Hemiemblemaria simula
- Conservation status: Least Concern (IUCN 3.1)

Scientific classification
- Kingdom: Animalia
- Phylum: Chordata
- Class: Actinopterygii
- Order: Blenniiformes
- Family: Chaenopsidae
- Genus: Hemiemblemaria
- Species: H. simula
- Binomial name: Hemiemblemaria simula Longley & Hildebrand, 1940
- Synonyms: Hemiemblemaria simulus (basionym)

= Hemiemblemaria simula =

- Authority: Longley & Hildebrand, 1940
- Conservation status: LC
- Synonyms: Hemiemblemaria simulus (basionym)

Species of fish

Hemiemblemaria simula, the wrasse blenny, is a species of chaenopsid blenny found in coral reefs in the western Atlantic ocean. It can reach a maximum length of 10 cm fish measurement. This species feeds primarily on small crustaceans and finfish. This species is also found in the aquarium trade. It is the only known member of its genus.

==Nomenclature==
The species was originally described as Hemiemblemaria simulus by Longley & Hildebrand in 1940. Within the same publication, the authors also used the spelling simula, correcting the epithet to agree grammatically with the feminine genus name Hemiemblemaria.

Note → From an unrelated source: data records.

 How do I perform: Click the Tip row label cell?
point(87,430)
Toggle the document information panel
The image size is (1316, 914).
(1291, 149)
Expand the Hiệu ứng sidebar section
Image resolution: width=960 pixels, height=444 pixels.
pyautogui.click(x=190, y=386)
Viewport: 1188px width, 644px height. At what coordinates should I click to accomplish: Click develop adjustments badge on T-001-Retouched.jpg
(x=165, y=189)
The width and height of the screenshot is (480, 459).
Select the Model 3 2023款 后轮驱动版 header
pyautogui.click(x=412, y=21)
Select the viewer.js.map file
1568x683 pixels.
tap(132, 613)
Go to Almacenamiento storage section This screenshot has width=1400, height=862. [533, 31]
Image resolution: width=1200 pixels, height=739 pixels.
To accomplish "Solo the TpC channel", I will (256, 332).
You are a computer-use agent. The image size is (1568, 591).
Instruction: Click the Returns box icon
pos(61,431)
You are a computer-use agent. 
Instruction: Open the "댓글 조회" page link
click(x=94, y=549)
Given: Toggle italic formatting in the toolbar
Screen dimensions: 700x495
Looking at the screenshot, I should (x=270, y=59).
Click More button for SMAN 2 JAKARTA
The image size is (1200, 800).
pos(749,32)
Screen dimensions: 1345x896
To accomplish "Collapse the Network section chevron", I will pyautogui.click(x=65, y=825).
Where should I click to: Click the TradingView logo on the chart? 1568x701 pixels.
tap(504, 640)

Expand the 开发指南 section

Because this correction appears in the original work and represents an intentional change to a faulty Latin ending, it is treated as a justified emendation under Article 33.2.1 of the International Code of Zoological
Nomenclature. No First Reviser action or ICZN Opinion was involved. The valid name is therefore Hemiemblemaria simula Longley & Hildebrand, 1940.